━━━ Document extract
Re: NASH is a $35 Billion US/year market
in response to
by
posted on
Jan 02, 2019 11:04AM
Aureus posted over on Investor Village:
"The link on brd4 and NASH seems provocative to say the least. Footnote 5 I believe it is ,takes you to a publication regarding more interesting information. There appears to be a very large percentage of incidence of NASH in type 2 diabetics; and Metabolic Syndrome sufferers. I think it is highly likely that a majority of BetonMace patients present with NASH at enrollment. ALP is part of routine liver panel monitoring and I cant imagine the DSMB not using this as part on determining Safety during the entire duration of the Trial. Is the Company seeing in the blinded data significant drops in ALP not only in a good percentage of the CKD population but in a good percentage of the entire population which would include lots of NASH patients ? I have no idea , but to be dismissive seems inappropriate to me, and thats just my opinion. ALP is an approvable surrogate marker and resulted in Intercept gaining approval of Ocaliva back in May 2016."
Aureus makes a good point about the incidence of NASH in patients with type 2 diabetes, insulin resistance and metabolic syndrome. NASH has three primary components: fat build up in the liver, immune cell invasion and inflammation, and scarring. Apabetalone has many anti-inflammatory properties that have been shown to reduce the immune cell invasion and inflammatory cascade. There is evidence from primary human hepatocytes that has shown apabetalone to reduce the expression of genes involved in cholesterol and fatty acid synthesis (lipid synthesis). Bromodomain proteins (i.e. BRD4) and some BET inhibitors have been shown to decrease liver fibrosis, which may ameliorate scarring in NASH. The liver is a primary target of apabetalone. I agree that if one puts the puzzle pieces together, apabetalone sounds like a promising NASH therapeutic worthy of further investigation.
━━━━━━
━━━ Exercise data
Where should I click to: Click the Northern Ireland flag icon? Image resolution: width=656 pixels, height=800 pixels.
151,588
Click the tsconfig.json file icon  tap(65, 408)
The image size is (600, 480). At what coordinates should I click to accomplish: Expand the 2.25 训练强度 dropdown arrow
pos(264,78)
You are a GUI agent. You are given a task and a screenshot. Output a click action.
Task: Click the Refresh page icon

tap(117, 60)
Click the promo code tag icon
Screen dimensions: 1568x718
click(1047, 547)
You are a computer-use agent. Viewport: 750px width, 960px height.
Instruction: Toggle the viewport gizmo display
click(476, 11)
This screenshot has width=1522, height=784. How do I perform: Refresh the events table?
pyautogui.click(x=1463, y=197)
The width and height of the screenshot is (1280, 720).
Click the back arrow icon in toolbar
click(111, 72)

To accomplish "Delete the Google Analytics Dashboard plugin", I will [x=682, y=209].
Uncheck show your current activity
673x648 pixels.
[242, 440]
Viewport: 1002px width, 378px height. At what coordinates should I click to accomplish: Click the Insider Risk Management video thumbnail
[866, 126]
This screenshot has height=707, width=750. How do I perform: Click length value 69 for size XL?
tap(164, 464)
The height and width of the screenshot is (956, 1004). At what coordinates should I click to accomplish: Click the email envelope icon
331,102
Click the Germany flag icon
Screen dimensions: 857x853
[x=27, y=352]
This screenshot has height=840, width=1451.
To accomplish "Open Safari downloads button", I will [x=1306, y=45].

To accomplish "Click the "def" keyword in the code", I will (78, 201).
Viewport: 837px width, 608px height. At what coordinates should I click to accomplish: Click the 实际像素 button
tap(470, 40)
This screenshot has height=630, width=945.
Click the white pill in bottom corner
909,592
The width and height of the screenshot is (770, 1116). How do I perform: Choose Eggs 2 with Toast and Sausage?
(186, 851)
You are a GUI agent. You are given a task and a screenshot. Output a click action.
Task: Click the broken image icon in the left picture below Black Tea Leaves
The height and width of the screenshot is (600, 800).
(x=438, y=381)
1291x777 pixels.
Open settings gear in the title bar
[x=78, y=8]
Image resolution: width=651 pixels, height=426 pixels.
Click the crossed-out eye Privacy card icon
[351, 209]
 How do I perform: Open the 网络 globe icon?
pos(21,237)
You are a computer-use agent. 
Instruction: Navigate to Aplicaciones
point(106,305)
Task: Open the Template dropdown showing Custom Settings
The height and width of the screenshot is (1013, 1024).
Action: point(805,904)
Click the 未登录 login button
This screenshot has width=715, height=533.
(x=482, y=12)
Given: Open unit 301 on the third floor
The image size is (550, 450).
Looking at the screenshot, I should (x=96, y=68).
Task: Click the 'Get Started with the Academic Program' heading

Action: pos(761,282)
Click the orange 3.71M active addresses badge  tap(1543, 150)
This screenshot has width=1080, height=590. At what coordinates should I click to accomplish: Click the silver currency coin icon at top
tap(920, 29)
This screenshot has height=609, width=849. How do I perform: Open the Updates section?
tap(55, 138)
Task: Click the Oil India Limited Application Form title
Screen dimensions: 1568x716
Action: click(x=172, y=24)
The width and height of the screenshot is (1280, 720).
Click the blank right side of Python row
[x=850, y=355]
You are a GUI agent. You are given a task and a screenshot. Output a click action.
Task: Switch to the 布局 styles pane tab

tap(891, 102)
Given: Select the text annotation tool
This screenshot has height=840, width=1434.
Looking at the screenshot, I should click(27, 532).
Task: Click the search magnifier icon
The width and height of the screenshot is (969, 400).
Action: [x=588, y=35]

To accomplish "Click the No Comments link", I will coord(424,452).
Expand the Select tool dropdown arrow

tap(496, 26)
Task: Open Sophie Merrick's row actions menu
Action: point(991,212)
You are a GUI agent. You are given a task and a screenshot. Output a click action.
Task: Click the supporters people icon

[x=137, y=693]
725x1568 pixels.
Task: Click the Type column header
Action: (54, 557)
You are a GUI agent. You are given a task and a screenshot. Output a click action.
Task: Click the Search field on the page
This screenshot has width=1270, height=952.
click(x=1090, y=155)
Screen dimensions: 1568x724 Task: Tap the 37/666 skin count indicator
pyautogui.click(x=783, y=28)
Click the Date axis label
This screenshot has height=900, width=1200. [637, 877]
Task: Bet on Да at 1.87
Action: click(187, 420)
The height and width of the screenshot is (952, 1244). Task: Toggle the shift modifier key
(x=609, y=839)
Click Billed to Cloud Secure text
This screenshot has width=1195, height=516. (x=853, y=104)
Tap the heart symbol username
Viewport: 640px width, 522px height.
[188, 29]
━━━━━━
■ Activities
- 1) According to the forum post about NASH, what are the three primary components of NASH?
- 2) Write the next part of the forum post about NASH and apabetalone, picking up after its final sentence.
The records were drawn from a separate source.

■ Answers below
- 1) Fat build up in the liver, immune cell invasion and inflammation, and scarring.

- 2)
My comments in this Agoracom thread here and here may be interpreted by some as dismissive. However, my point was that there are still a lot of unknowns. So maybe instead of dismissive one can say cautiosuly optimistic. There have been no NASH-targeted pre-clinical or clinical studies announced by Resverlogix for apabetalone and I don't think BETonMACE did any NASH related screening of patients at baseline or during BETonMACE. Yes, ALP was approved as a surrogate marker for other NASH trials. But ALP can come from many tissues depending on the disease. I think we can all agree that if BETonMACE shows that apabetalone significantly lowers ALP in the pre-specified secondary endpoint, similar to what was observed in Phase 2 post-hoc analyses, then this is tremendously encouraging data warranting further follow up for not just CKD but also NASH.